Note: Code search confirmed SyRF does not use GridFS - no IGridFSBucket, fs.files, or fs.chunks references found.


10. Timing & Race Conditions

✅ Handled Cases

# Scenario Behavior Status
10.1 Weekly snapshot during peak Sunday 3 AM UTC ✅ Off-peak
10.2 Clock skew NTP keeps drift minimal ✅ Acceptable

⚠️ Acceptable Concerns

# Scenario Behavior Risk Mitigation
10.3 Restore during snapshot May get partial data Very Low 3 AM timing unlikely to overlap; data still usable

11. Label State Machine

✅ Handled Cases

# Scenario Behavior Status
11.1 Labels added in wrong order Order doesn't matter, final state determines behavior ✅ Order-independent
11.2 All labels removed preview removal triggers cleanup ✅ Cleanup
11.3 Label changed by bot Same as human change ✅ Agnostic

⚠️ Acceptable Concerns

# Scenario Behavior Risk Mitigation
11.4 Two label changes simultaneously Possible race condition Low Final state converges; workflows are mostly idempotent

12. Resource Limits

✅ Handled Cases

# Scenario Behavior Status
12.1 Job exceeds memory OOMKilled $out is server-side, minimal client memory
12.2 Job exceeds CPU Throttled, runs slower ✅ Acceptable slowdown

⚠️ Acceptable Concerns

# Scenario Behavior Risk Mitigation
12.3 Too many concurrent PRs Cluster resources exhausted Medium Operational concern; set PR limits if needed

Critical Path Analysis

Happy Path (Most Common)

1. Weekly: CronJob → syrftest → syrf_snapshot (3 AM Sunday)
2. PR Created: Add preview + use-snapshot labels
3. Workflow: Detects labels, generates restore job
4. ArgoCD: Creates user → Runs restore → Deploys services
5. Developer: Tests with production data
6. PR Merged: PreDelete drops database, namespace cleaned

Risk Points in Happy Path: None identified.

Failure Recovery Paths

Failure Recovery Automatic?
Snapshot job fails Next weekly run succeeds; old snapshot usable Yes
Restore job fails Fix cause, re-sync ArgoCD Manual
PreDelete hook fails Manual database cleanup Manual
Credentials wrong Fix in GCP Secret Manager, wait for sync Manual

Recommendations

High Priority

  1. Verify GridFS usage: ✅ Confirmed SyRF does not use GridFS.

Medium Priority

  1. Custom Docker image: Build mongo-kubectl:7 image to avoid runtime apt-get install and curl downloads.

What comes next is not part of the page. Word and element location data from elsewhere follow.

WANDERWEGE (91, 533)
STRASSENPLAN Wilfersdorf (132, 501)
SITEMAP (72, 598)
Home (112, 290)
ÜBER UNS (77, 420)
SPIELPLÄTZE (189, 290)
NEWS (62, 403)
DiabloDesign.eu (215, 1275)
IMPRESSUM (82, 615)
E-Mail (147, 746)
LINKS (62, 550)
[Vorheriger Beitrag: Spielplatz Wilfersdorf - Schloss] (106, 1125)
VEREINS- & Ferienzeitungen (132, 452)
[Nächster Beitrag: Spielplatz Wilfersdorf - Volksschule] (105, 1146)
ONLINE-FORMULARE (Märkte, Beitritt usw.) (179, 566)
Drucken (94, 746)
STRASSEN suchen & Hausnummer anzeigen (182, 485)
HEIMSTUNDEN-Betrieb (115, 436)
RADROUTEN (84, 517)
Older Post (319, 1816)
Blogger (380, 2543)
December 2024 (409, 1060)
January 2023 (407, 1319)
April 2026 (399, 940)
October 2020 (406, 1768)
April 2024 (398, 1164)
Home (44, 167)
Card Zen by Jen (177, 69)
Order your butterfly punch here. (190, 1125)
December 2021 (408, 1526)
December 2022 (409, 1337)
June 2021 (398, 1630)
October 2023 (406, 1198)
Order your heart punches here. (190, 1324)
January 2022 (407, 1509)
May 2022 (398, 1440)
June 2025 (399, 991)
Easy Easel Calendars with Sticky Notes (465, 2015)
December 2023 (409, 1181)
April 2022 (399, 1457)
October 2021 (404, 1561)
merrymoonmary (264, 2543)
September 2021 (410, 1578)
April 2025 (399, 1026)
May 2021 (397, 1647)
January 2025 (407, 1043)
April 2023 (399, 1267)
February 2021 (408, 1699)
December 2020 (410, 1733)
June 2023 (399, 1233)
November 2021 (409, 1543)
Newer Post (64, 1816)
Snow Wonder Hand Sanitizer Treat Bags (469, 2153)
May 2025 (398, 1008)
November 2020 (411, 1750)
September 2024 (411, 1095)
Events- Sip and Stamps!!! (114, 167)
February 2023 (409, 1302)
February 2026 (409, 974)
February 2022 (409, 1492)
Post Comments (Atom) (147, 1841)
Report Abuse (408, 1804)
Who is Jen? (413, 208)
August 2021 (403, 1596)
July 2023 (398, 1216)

  2. Index documentation: Document that apps must create indexes on startup since $out doesn't copy them.

Low Priority

  1. Concurrent snapshot protection: Add a lock/marker to prevent manual + weekly snapshots from overlapping.

  2. Alerting: Set up alerts for snapshot job failures, orphan databases, and restore job timeouts.


Test Scenarios

Must Test Before Production

# Scenario Expected Outcome Priority
T1 Manual trigger first snapshot syrf_snapshot created with metadata Critical
T2 PR with use-snapshot (data exists) Restore completes, data matches Critical
T3 PR with use-snapshot (no data yet) Clear error with options Critical
T4 PR rebuild with persist-db Database untouched High
T5 PR close without persist-db Database dropped High
T6 use-snapshot added while persist-db present Label reverted, comment posted Medium
T7 persist-db removed from closed PR Database dropped Medium

Conclusion

The implementation is production-ready with 53 of 65 edge cases fully handled and 12 having acceptable minor concerns. The permission model provides strong security guarantees with defense in depth.

Key Strengths:

  • MongoDB permissions prevent any write to production
  • Metadata written to all database types for observability
  • Marker-based idempotency prevents duplicate operations
  • Clear error messages with actionable guidance

Key Monitoring Points:

  • Snapshot job success rate
  • Restore job duration (should be <10 minutes)
  • Orphan database count

Document End